Ognuno ha un dramma personale da raccontare. Come quello incredibile di Iacopo, bergamasco di 24 anni, che si è salvato perché aveva dovuto interrompere un trekking a Tamang con la fidanzata per una brutta infezione. È stato operato venerdì sera in una clinica. «Molto probabilmente adesso saremmo dispersi sotto una frana – dice – se fossimo rimasti tra le montagne». Può camminare, ma a fatica.

Anche Antonello Grossi, dentista romano, è sofferente per una spalla rotta e si deve operare al più presto. «Con amici stavo facendo il trekking dell’Annapurna – racconta – quando una forte scossa di terremoto mi ha fatto perdere l’equilibrio e sono rotolato giù nel sentiero». I compagni hanno proseguito la vacanza, ma lui è tornato a Pokhara e poi in aereo a Kathmandu.

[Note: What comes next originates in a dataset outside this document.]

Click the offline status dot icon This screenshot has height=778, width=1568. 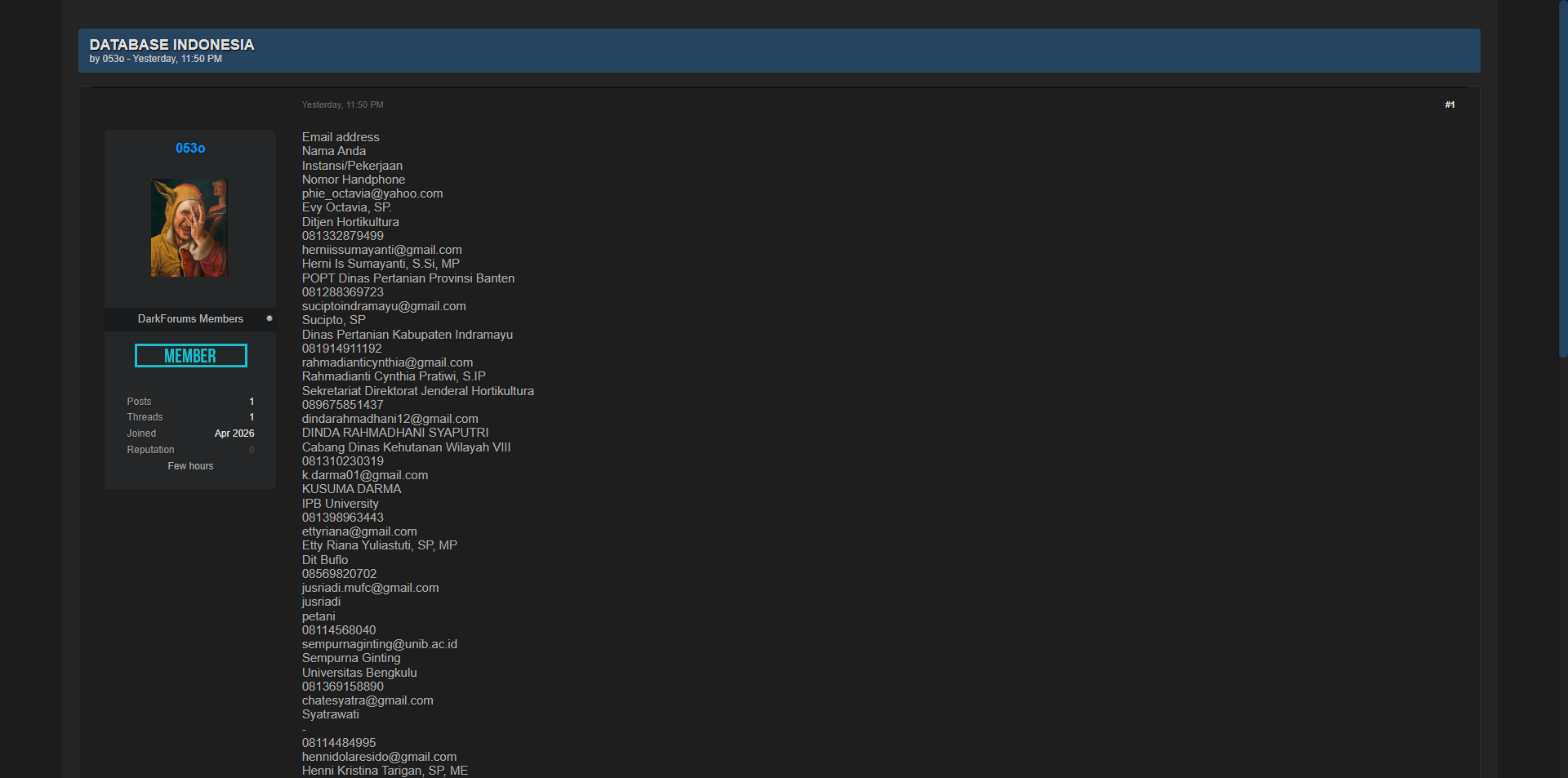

Altri italiani lamentano invece disorganizzazione e ritardi nelle operazioni di rimpatrio rispetto ad altri Paesi, con qualcuno che punta il dito contro il consolato di Kathmandu che nelle prime ore non rispondeva a telefonate e mail. A differenza di altri Paesi tuttavia – si fa notare – l’Italia a Kathmandu ha solo un consolato onorario e non una struttura diplomatica di dimensioni tali da consentire una risposta logistica rapidissima di fronte ad un disastro del genere.

Un giovane trekker di Milano, che era nella regione dell’Everest, e che preferisce non rivelare l’identità, la pensa però diversamente. «Siamo salvi e questa è la cosa più importante – dice -. Chi si lamenta vuol dire che non conosce questo Paese».

Allo scalo nepalese, in attesa di partire, c’è anche un team di tre agronomi impegnati in un progetto della cooperazione italiana sullo sviluppo dell’olivicoltura. Sono Stefano Valle, Lorenzo Travero e Marco Focacci, e si trovavano nel rione turistico di Thamel al momento del sisma. «La guesthouse confinante con la nostra è crollata su se stessa – ha detto Traverso, studente dell’università della Tuscia – e quindi ci è andata bene. Ma quando ho visto che c’era della gente sotto la guesthouse mi sono messo a scavare insieme ad altri». Ha tirato fuori dalle macerie tre donne e poi ha creato un varco tra le lastre di cemento che ha permesso a un ragazzo di sopravvivere fino all’arrivo dell’esercito.